START INFORMATION SHOWN

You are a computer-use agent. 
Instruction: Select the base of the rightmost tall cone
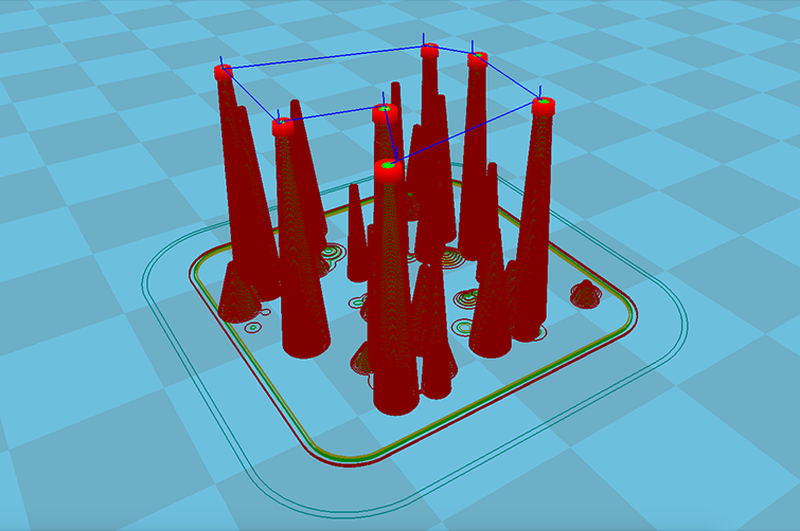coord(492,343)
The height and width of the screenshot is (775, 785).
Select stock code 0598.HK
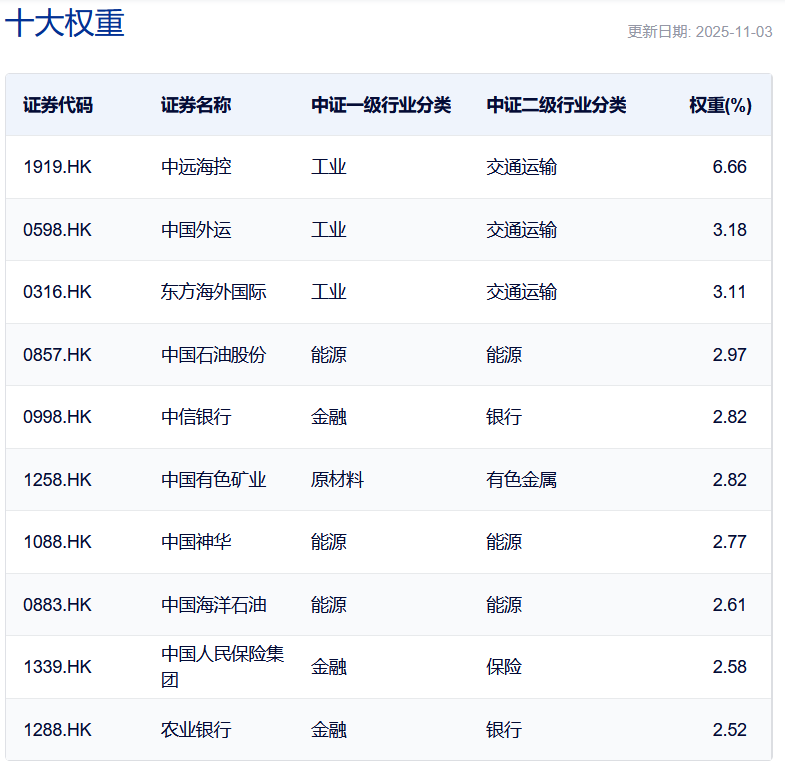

END INFORMATION SHOWN

ASSIGNMENT: Return all of the entries exactly as written, but drop any pictures they hold.

SOLUTION FOR THIS PROBLEM:
You are a computer-use agent. 
Instruction: Select the base of the rightmost tall cone
coord(492,343)
The height and width of the screenshot is (775, 785).
Select stock code 0598.HK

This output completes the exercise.